The world’s best athletes are on display, but don’t tell the dudes watching League of Legends on Twitch.

Photo by Phil Walter/Getty Images
Peter Kafka covers media and technology, and their intersection, at Vox. Many of his stories can be found in his Kafka on Media newsletter, and he also hosts the Recode Media podcast.

Lots of people are streaming the Rio Olympics.

Which may be one of the reasons TV ratings for the Olympics are down.

If that’s true, that’s less-bad news for Comcast’s NBCUniversal*, which is paying many gazillions of dollars for the rights to show the Olympics on TV and online.

A less-good explanation for NBCUniversal would be that people aren’t watching the Olympics because they’re doing things online that don’t involve the Olympics.

Which is probably at least partly true.

Sandvine, the broadband services company that occasionally provides snapshots of internet usage, says that through the first couple days of the Olympics, usage of Twitch, Amazon’s live gaming platform, occupied more bandwidth than Olympics streaming did.

That is: eSports appears to be more popular than real sports, at least online.

Here’s what broadband usage looks like on an unamed U.S. broadband network (i.e., an internet service provided by a telco or cableco) that Sandvine works with:

That Olympic spike at the end came during the men’s 4x100 freestyle relay, where cupping-enhanced Michael Phelps and his U.S. teammates won another gold.

So it’s likely there will be more streaming surges over the rest of the games.

But if it’s not a hold-everything competition? There’s lots of other stuff to do online.

Like watch people play competitive video games.

*NBCUniversal is a minority investor in Vox Media, which owns this site.

◆ **MATERIAL SHOWN**:
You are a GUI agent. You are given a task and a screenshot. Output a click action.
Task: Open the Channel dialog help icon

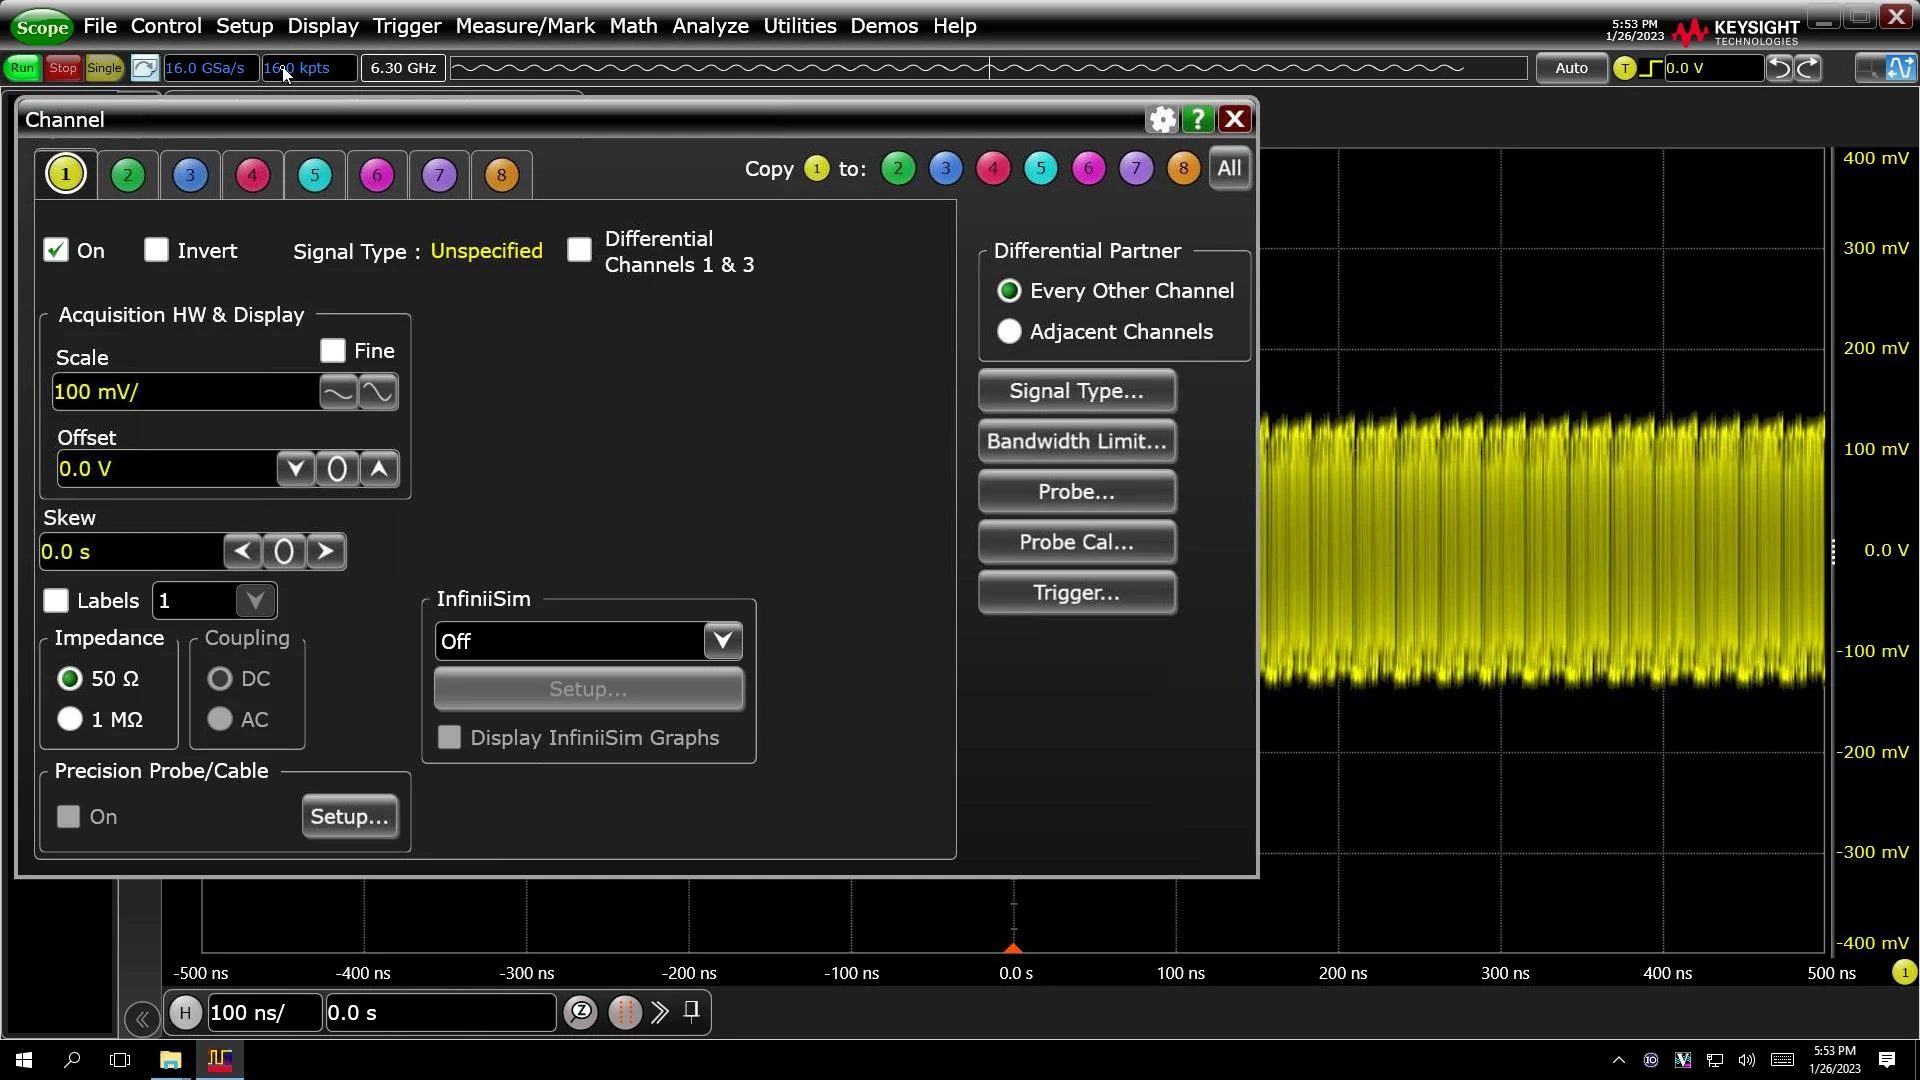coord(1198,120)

==

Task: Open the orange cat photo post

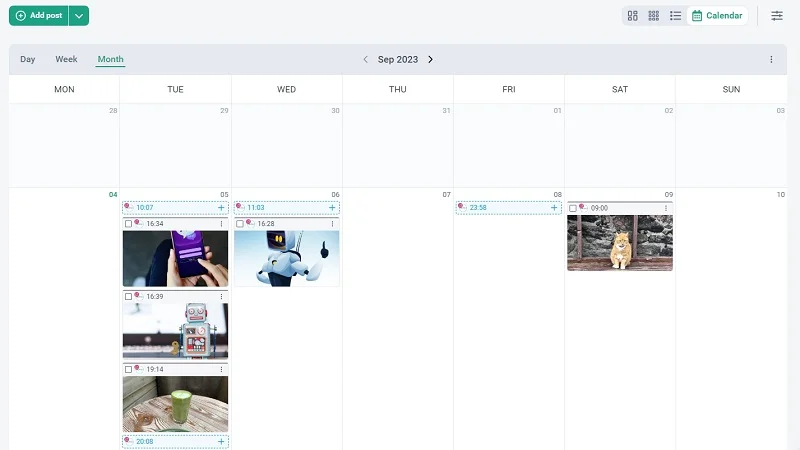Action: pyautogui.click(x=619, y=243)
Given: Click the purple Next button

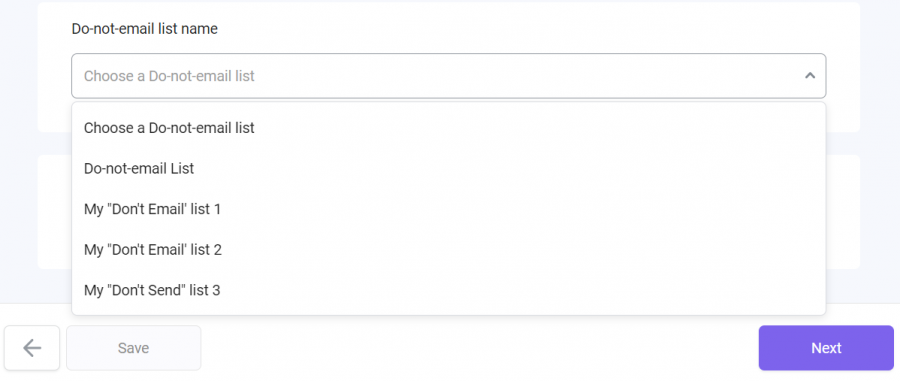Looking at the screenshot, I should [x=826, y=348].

◆ **REQUIRED TASKS**:
A – Answer these from the Olympics streaming article, one line each:
(i) Which company is paying for the rights to show the Olympics on TV and online?
(ii) According to Sandvine, which service used more bandwidth than Olympics streaming in the first couple days of the games?
(iii) During which event did the Olympic spike come?
B – List every person mentioned by name in the Olympics streaming article.
C – Transcribe the Olympics streaming article, starting with "Sandvine, the broadband" and going on through "competitive video games.".

◆ **EXERCISE SOLUTIONS**:
A –
(i) Comcast's NBCUniversal
(ii) Twitch, Amazon's live gaming platform
(iii) The men's 4x100 freestyle relay

B – Phil Walter, Peter Kafka, Michael Phelps

C –
Sandvine, the broadband services company that occasionally provides snapshots of internet usage, says that through the first couple days of the Olympics, usage of Twitch, Amazon’s live gaming platform, occupied more bandwidth than Olympics streaming did.

That is: eSports appears to be more popular than real sports, at least online.

Here’s what broadband usage looks like on an unamed U.S. broadband network (i.e., an internet service provided by a telco or cableco) that Sandvine works with:

That Olympic spike at the end came during the men’s 4x100 freestyle relay, where cupping-enhanced Michael Phelps and his U.S. teammates won another gold.

So it’s likely there will be more streaming surges over the rest of the games.

But if it’s not a hold-everything competition? There’s lots of other stuff to do online.

Like watch people play competitive video games.